[Texto do documento]
+===+
Os sofridos admiradores de Machado

quarta-feira, 11 de novembro de 2009

por Lívia Pereira

Tendo em seu nome a força devastadora de quem rompe amarras, esse monumento vivo da nossa cultura que é Machado de Assis tinha feições nada robustas: aspecto pacato, semblante grave, olhar e fala austeros. E quem seria capaz de supor que um filho de lavadeira mulato pudesse ganhar o mundo numa época em que a melanina em quantidade era um revés?

Há quem diga que sua vida foi vazia de aventuras, que a adrenalina repousava na tinta e no papel. No entanto, nada é mais arriscado que ser sozinho em meio a um mundo que pode te devorar a qualquer instante. Perdeu a mãe muito cedo, assim como o pai, que antes de partir casou-se novamente, deixando Machado em boa companhia: pobre, mestiço, órfão, num Brasil um tanto conturbado. O que mais podia dar errado?
+===+
[Trecho dos dados]
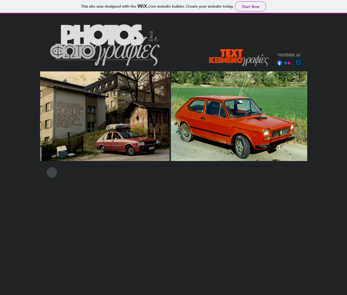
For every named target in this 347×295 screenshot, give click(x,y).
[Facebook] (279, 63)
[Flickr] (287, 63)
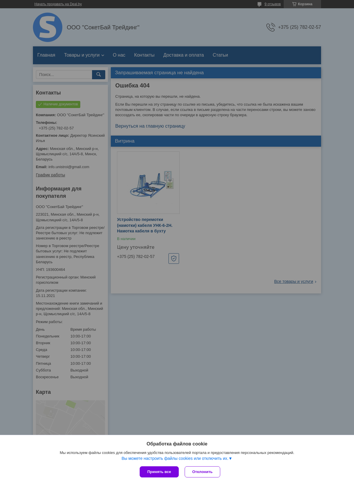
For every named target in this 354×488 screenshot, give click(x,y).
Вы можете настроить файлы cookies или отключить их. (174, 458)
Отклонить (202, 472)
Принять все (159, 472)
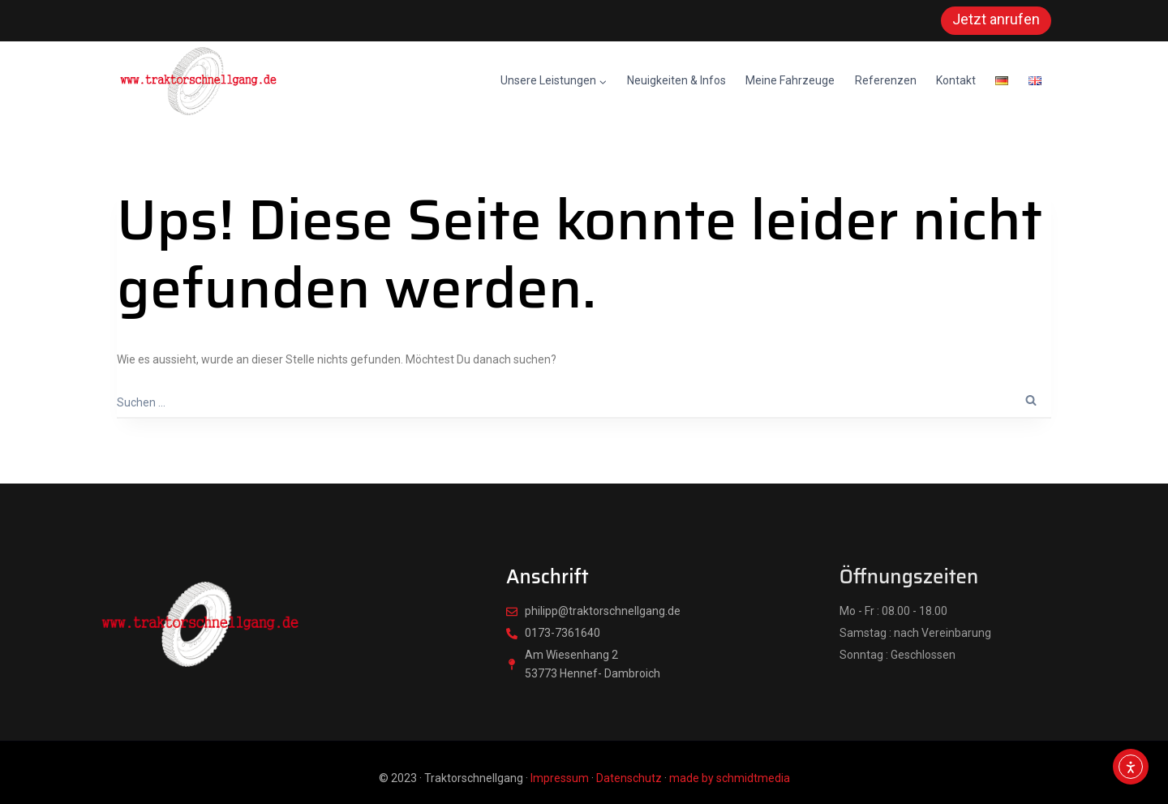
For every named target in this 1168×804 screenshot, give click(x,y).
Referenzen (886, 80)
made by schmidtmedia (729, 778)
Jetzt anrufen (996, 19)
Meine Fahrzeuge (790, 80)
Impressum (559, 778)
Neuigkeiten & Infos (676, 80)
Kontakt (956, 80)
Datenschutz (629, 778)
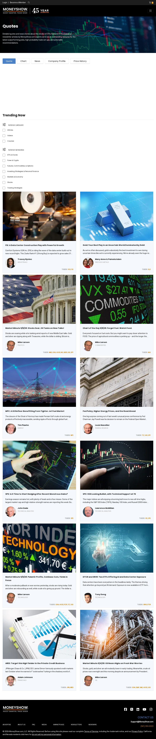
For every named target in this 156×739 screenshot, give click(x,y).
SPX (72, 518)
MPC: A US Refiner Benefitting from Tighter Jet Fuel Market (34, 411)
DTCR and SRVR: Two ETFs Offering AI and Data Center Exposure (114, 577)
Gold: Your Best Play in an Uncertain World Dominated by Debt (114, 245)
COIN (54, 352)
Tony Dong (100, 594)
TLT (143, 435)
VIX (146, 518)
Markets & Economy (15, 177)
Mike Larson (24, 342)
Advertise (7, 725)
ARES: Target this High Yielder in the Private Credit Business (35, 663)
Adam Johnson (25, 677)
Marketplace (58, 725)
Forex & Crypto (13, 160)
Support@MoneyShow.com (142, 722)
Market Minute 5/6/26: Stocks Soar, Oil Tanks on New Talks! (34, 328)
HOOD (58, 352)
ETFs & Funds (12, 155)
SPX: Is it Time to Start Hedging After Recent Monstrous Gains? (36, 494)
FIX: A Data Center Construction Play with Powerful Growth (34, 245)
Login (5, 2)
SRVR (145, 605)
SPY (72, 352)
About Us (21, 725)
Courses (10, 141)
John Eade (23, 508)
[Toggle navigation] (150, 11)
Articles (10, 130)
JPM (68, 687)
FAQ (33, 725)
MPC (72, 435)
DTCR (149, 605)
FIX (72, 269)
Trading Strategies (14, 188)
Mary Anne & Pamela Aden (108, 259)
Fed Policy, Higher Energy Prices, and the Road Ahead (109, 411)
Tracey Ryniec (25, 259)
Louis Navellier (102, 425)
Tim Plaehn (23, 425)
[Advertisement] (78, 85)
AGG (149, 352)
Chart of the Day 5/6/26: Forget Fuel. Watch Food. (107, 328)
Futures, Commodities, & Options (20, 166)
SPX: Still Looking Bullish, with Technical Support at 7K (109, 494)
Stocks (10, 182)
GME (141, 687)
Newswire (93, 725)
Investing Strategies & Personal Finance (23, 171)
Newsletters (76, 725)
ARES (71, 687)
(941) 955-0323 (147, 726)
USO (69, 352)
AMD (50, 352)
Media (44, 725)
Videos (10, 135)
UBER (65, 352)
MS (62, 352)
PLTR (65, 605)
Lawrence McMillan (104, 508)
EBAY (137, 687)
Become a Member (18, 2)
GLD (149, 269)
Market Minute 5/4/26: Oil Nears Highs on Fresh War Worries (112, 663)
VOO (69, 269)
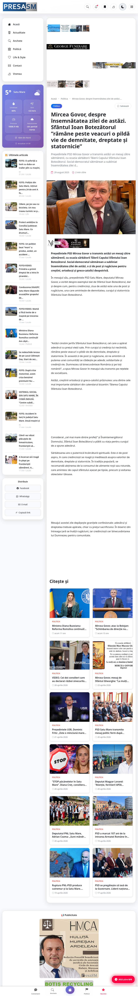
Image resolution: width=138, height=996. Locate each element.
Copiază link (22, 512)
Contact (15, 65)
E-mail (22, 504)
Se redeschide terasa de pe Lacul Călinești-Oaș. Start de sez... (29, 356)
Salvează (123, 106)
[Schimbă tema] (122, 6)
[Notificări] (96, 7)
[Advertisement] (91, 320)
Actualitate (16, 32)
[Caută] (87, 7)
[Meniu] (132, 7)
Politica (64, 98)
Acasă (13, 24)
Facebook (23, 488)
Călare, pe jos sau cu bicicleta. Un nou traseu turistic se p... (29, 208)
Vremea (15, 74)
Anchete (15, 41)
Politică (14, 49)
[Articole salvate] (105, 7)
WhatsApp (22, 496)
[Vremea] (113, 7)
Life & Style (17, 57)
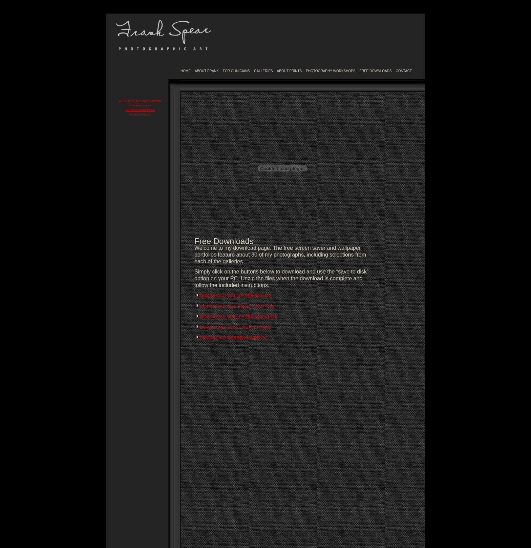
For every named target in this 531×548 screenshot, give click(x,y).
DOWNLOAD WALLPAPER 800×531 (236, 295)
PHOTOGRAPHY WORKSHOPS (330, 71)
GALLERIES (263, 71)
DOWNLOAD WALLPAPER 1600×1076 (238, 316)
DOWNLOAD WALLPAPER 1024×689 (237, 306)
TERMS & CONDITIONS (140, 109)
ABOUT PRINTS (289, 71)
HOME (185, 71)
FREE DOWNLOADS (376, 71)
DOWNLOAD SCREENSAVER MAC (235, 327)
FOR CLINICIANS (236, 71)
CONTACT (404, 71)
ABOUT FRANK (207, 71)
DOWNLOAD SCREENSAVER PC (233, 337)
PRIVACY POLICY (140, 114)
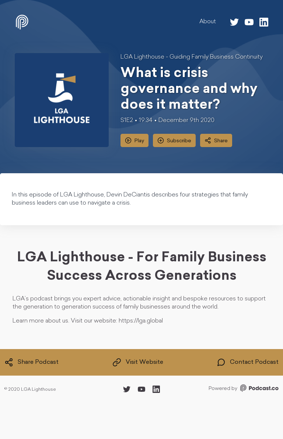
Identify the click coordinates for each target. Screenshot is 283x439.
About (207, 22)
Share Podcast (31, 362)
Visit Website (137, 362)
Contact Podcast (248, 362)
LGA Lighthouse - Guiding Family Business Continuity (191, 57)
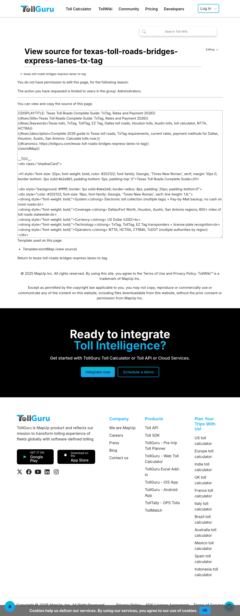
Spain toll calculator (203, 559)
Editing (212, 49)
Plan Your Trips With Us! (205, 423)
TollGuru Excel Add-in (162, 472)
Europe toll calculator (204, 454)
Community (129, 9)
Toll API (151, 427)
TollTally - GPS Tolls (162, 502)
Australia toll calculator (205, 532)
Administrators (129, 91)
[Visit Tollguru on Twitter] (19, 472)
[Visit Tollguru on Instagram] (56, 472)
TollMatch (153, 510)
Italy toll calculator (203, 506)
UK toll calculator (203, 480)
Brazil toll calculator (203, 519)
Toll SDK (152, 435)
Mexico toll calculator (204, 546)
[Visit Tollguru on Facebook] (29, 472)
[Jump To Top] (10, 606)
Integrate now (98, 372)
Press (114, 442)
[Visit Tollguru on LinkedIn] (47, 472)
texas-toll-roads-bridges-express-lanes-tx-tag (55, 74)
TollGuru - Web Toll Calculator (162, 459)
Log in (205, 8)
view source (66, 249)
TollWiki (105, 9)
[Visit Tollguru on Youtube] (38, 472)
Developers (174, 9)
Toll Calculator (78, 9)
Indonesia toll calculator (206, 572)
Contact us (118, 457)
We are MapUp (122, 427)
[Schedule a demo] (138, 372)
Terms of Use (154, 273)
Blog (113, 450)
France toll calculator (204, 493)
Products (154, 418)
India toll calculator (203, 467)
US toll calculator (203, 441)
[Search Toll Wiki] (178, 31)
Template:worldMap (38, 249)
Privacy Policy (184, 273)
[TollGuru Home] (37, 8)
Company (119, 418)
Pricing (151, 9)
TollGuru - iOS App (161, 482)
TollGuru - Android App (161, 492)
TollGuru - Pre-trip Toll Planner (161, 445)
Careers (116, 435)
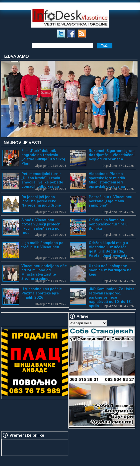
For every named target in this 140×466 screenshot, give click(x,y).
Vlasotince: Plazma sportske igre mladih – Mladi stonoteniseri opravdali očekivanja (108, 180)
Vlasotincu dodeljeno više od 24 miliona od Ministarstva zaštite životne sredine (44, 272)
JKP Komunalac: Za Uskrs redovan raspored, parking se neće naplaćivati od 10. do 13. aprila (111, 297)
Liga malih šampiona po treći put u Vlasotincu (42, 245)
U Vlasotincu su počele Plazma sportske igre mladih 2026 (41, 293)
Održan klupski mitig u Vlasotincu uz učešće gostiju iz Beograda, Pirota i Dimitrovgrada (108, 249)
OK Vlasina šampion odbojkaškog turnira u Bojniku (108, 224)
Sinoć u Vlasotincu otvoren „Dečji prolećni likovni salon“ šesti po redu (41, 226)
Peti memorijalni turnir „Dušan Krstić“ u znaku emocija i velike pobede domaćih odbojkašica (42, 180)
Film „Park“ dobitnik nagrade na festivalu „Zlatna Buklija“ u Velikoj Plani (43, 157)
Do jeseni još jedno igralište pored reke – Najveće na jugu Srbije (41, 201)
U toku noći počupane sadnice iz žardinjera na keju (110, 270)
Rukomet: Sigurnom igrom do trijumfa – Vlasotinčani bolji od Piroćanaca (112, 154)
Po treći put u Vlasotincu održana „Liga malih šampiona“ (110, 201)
+===+
Extraia do texto sobre Machado de Assis, sem mudar nada, o trecho que começa em "Tendo em seu" e segue até "era um revés?".

[Solução da tarefa]
Tendo em seu nome a força devastadora de quem rompe amarras, esse monumento vivo da nossa cultura que é Machado de Assis tinha feições nada robustas: aspecto pacato, semblante grave, olhar e fala austeros. E quem seria capaz de supor que um filho de lavadeira mulato pudesse ganhar o mundo numa época em que a melanina em quantidade era um revés?